The United States, which has sanctioned Venezuelan officials and entities, hailed the legislature as “the only legitimate and last remaining democratically elected institution” in the country.

“We reaffirm the illegitimacy of Nicolas Maduro,” the assembly’s new president Juan Guaido said after being sworn in at the start of a new legislative session.

“As of Jan. 10, he will be usurping the presidency and consequently this National Assembly is the only legitimate representative of the people.”

Maduro, who has presided over a virtual collapse of the economy in the once-rich OPEC member state, is set to be sworn in on Thursday for a second six-year term after elections widely condemned by the international community.

The ballot, on May 20, was boycotted by most of the opposition.

On Friday, foreign ministers from 12 Latin American countries and Canada announced in Lima that their governments would not recognize Maduro as president if he attempts to remain in office and urged him to turn over power to the National Assembly.

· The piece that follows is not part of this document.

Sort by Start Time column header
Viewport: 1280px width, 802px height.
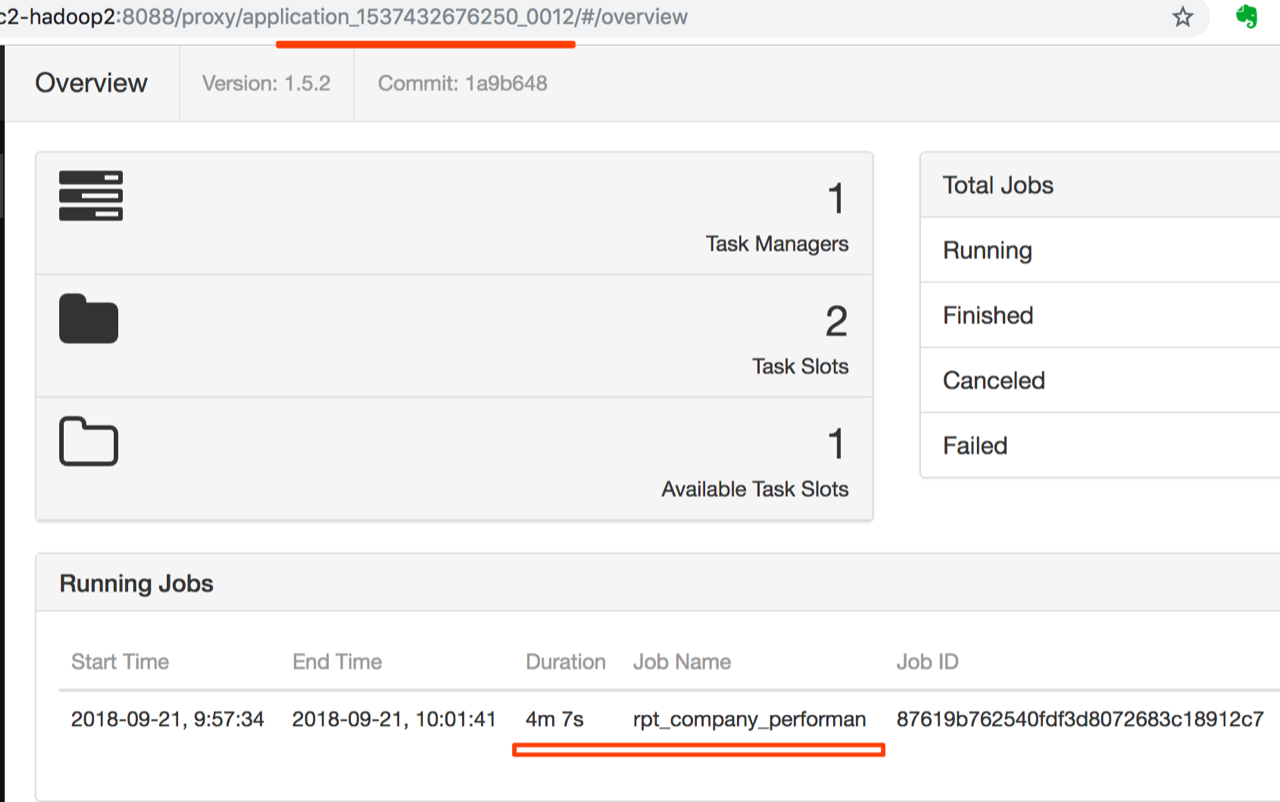click(120, 662)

The Maduro government accused the so-called Lima Group of “encouraging a coup d’etat” on instructions from Washington. Mexico, which is a member of the group, withheld its support for the statement.

Guaido, in a speech attended by lawmakers and members of the diplomatic corps, declared that the military’s chain of command had been “broken or usurped,” but called on the armed forces to support efforts “to restore democracy.”

He committed to “generate conditions for a government of transition and to call free elections.”

The U.S. State Department said it “celebrates” the assembly officials’ swearing-in, a ceremony attended by charge d’affaires James Story.

“The National Assembly should inspire hope in the Venezuelan people for a peaceful, prosperous, and democratic future, even as the corrupt and authoritarian Maduro regime and its allies seek to deny Venezuelans that right,” State Department deputy spokesman Robert Palladino said in a statement.

The National Assembly has been largely sidelined by a separate regime-created Constituent Assembly, which called the elections at a time when most major opposition figures were in jail or banned from running.

Washington, which called the vote a “sham,” refused along with the European Union and the Lima Group countries to recognize the results.

“Maduro is a usurper, an invader and should be removed,” said Delsa Solorzano, an opposition deputy.

But she denied that the call for armed forces’ support was “to carry out a coup d’etat.”

The Supreme Court, which has consistently sided with Maduro, rendered the National Assembly powerless after the opposition gained the majority in 2016.

“Nothing will come out of the assembly that can have the least impact,” said Peter Hakim, of the Inter-American Dialogue, saying it has been “stripped of power and authority.”

“Our hands are tied,” Solorzano acknowledged.

A previous attempt in January 2017 by opposition lawmakers to declare Maduro to have abandoned his responsibilities went nowhere.

More radical opposition leaders such as Antonio Ledezma or Maria Corina Machado have called on the legislature to immediately install a “government of transition” led by the president of the National Assembly.

Failure to do so could deepen divisions within an already fractured opposition.

“If there is something worse than doing nothing, it is doing that which weakens and makes you lose respect,” said political analyst Luis Salamanca.

Maduro is deeply unpopular, seemingly unwilling or incapable of halting a slide into hyperinflation and economic paralysis that has set off mass migrations of his compatriots.

He has shrugged off international and opposition criticism, brushing aside accusations that he is assuming dictatorial powers.

“They accuse me of being a dictator to justify anything imaginable,” he said, insisting that his re-election was “democratic” and that his opponents are in disarray, not because of him, but because of their “dependence” on the United States.